Well that’s good news! (insert sarcasm)
Why does Paul want us to know that? Is it that he wants us to view God as one who just loses it when he doesn’t get his way? Are we supposed to worship a God who goes ballistic when he sees a shred of rebellion?
A thousand times “NO”!
He is warning us of the wrath of God for two reasons: First because it’s true and real and evident everywhere we look. Second, because he wants to destroy every little spark of faith in ourselves and kindle a faith in God.
He wants us to know that, without the intervention of Jesus’ death on the cross and resurrection, our situation is not just hopeless – it’s impossible.

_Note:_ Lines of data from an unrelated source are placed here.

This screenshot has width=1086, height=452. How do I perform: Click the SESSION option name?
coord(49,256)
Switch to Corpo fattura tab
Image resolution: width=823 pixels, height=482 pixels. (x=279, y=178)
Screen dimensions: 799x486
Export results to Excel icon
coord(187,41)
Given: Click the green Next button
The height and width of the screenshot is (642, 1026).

But in the midst of our temporary hopelessness, God comes bearing a gift.
– a gift that is received by trusting that he has given it…
– a gift that, when received, does the impossible. It makes us righteous in God’s sight.

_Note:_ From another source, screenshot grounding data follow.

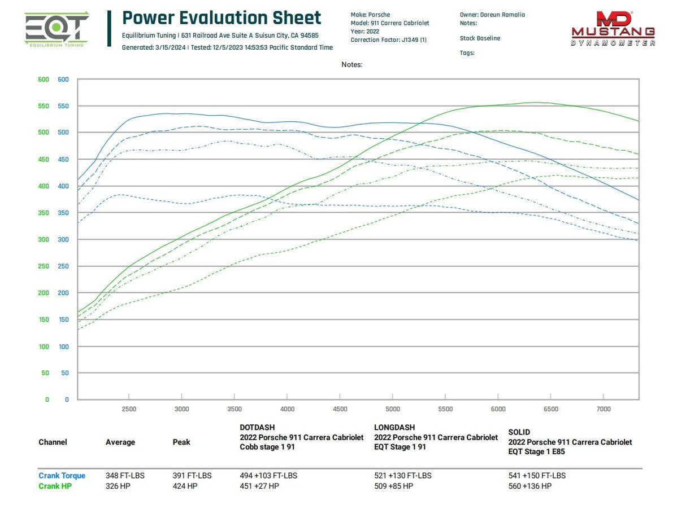Select the DOTDASH Cobb stage 1 91 column
686x518 pixels.
[x=302, y=437]
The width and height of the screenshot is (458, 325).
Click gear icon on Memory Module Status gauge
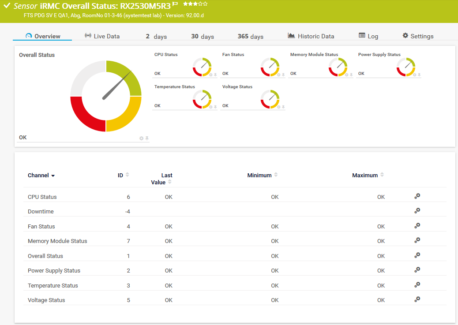point(347,75)
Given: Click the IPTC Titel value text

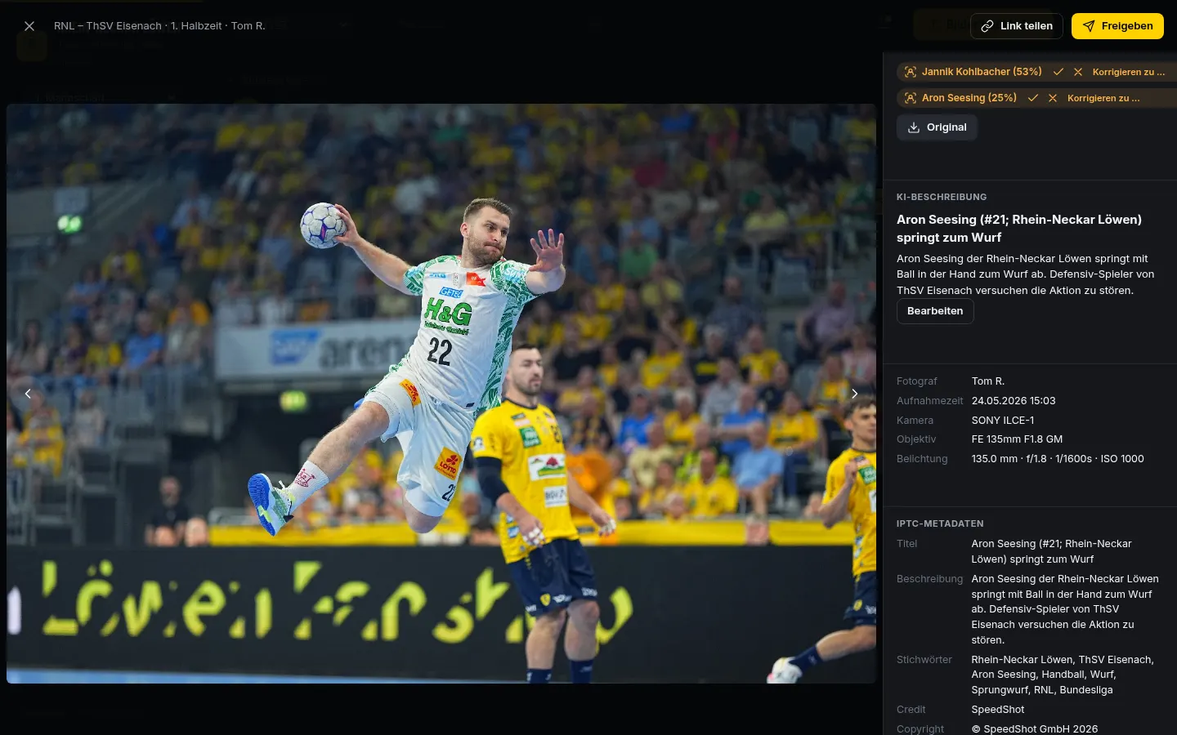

You see the Gospel is not about life and death – it’s about life out of death.
It’s about God our enemy becoming God our friend and father.
It’s about God taking what is dead and breathing life.
It’s about God diverting his wrath and bringing mercy.
Boiling it all down, the kind of faith that brings the righteousness of God involves two confessions:
“I can’t, and therefore, won’t.”
“God can, and therefore, will.”
But Paul doesn’t want to get too theological on us. He doesn’t want us to merely think about faith. He wants us to live it – to experience it – to embrace it. After all, what truly needs to be done in your life and mine is impossible…
…not for God.
See you Sunday!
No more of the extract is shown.